En effet après l’hospitalisation de M. Molinet, Biotrial « a procédé le lendemain matin, à l’heure habituelle, à l’administration du produit (6e dose) aux autres volontaires de la cohorte, sans s’être informé au préalable de l’évolution de l’état de santé de ce volontaire, hospitalisé depuis plus de 10 heures. » Les deux inspecteurs estiment que le centre expérimentateur « ne s’est pas donné les moyens qui lui auraient permis de décider, en toute connaissance de cause, de la poursuite » de cette administration et qu’ainsi « Biotrial a manqué à son devoir de protection des volontaires ». Ils écartent la responsabilité du CHU de Rennes.
Deuxième manquement majeur de la part de Biotrial, « l’absence de confirmation de leur consentement adressée aux autres volontaires le lundi 11 janvier, avant l’administration du produit », contrairement à ce que prévoyaient la lettre d’information et le formulaire de consentement, remis aux volontaires, en cas de « nouvelle information significative qui pourrait affecter leur volonté de poursuivre l’étude ». Une obligation au regard du code de santé publique.
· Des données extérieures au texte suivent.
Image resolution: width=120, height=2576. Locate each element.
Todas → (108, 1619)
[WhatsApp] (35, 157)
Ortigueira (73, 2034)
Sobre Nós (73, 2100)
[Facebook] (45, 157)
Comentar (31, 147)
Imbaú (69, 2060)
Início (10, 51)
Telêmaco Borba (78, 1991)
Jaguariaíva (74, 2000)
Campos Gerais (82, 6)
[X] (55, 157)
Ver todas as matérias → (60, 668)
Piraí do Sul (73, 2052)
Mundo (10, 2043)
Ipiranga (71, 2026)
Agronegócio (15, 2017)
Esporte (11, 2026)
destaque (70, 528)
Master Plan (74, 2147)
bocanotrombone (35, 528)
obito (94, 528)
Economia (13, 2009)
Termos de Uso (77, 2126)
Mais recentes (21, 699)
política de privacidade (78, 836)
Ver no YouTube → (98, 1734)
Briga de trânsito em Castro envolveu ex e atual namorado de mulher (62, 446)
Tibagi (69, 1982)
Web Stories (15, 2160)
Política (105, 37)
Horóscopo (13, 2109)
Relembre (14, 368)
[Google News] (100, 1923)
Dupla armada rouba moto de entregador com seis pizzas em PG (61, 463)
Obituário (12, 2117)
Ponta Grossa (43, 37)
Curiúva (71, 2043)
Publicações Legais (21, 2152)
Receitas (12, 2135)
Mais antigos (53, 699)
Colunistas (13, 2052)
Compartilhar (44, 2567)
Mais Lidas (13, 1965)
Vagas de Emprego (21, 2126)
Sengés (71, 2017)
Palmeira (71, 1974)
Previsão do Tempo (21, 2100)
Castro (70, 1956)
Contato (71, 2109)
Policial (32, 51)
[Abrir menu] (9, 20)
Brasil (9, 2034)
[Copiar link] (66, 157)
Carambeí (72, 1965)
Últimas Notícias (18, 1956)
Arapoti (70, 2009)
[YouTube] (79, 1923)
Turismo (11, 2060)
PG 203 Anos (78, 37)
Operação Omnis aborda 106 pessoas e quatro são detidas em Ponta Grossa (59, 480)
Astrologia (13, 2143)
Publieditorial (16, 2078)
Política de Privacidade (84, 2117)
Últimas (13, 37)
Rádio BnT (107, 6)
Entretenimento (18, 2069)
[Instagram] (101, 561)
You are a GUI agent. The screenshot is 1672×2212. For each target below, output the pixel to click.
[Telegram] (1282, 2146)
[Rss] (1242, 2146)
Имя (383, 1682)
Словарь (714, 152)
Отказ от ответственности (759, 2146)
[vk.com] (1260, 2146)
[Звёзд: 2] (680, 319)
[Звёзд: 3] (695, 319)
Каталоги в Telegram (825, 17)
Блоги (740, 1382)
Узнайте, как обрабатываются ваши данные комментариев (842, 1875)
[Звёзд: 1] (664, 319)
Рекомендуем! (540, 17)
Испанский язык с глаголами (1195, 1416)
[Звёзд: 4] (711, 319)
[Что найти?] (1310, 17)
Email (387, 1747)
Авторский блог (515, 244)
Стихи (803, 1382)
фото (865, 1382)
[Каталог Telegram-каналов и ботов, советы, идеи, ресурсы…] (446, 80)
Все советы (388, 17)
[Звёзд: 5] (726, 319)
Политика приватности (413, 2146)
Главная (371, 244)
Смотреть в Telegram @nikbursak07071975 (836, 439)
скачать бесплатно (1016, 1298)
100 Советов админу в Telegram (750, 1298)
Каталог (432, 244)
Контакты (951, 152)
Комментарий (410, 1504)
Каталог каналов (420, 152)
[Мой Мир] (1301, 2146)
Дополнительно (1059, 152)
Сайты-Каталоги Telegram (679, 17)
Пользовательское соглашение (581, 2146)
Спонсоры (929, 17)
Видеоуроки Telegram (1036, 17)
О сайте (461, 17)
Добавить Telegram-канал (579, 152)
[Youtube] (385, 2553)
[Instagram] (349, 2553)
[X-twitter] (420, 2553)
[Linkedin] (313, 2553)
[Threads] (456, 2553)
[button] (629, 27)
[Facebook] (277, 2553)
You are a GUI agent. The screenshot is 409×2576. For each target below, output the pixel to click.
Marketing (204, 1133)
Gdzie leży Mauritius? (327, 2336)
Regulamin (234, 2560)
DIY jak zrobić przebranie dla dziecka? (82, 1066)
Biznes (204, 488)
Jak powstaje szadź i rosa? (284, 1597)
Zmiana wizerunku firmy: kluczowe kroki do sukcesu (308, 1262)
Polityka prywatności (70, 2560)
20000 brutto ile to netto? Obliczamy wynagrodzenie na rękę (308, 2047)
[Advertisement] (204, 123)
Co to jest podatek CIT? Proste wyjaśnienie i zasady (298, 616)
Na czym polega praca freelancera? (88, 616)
Troisième manquement majeur, commun à Bial et à Biotrial : le non-respect du devoir d’information sans délai de l’autorité sanitaire compétente. « La règlementation prévoit en effet qu’en cas de fait nouveau de sécurité, le promoteur doit en informer sans délai l’autorité sanitaire ainsi que des mesures prises pour assurer la sécurité des volontaires », rappelle la mission qui « constate que cette information n’a été effectuée que le jeudi 14 janvier », alors que M. Molinet avait été hospitalisé dans la soirée du 10 janvier, après des symptômes neurologiques apparus dans l’après-midi.
L’essai a été suspendu par Biotrial dans la journée du 11 janvier, après l’administration le matin aux volontaires du BIA 10-2474. Après cet arrêt, « Biotrial n’a pas par ailleurs mis en place de suivi renforcé des autres volontaires notamment sur le plan neurologique », précise le rapport.
Etablir de nouveaux référentiels
Dans sa dernière partie, le rapport de l’IGAS insiste sur le fait qu’il « est primordial de comprendre les causes des événements graves survenus et de reconsidérer le cadre de protection des volontaires dans le cadre des essais de première administration à l’homme », comme cela a été le cas après les graves accidents lors d’un essai clinique à Londres en mars 2006. A la suite de ces événements, de nouveaux référentiels avaient été établis en 2007 par l’Agence européenne du médicament.
Parallèlement à l’enquête de l’IGAS, l’investigation judiciaire en cours aura pour tâche d’établir les responsabilités des différents acteurs et les fautes éventuelles qu’ils auraient commises.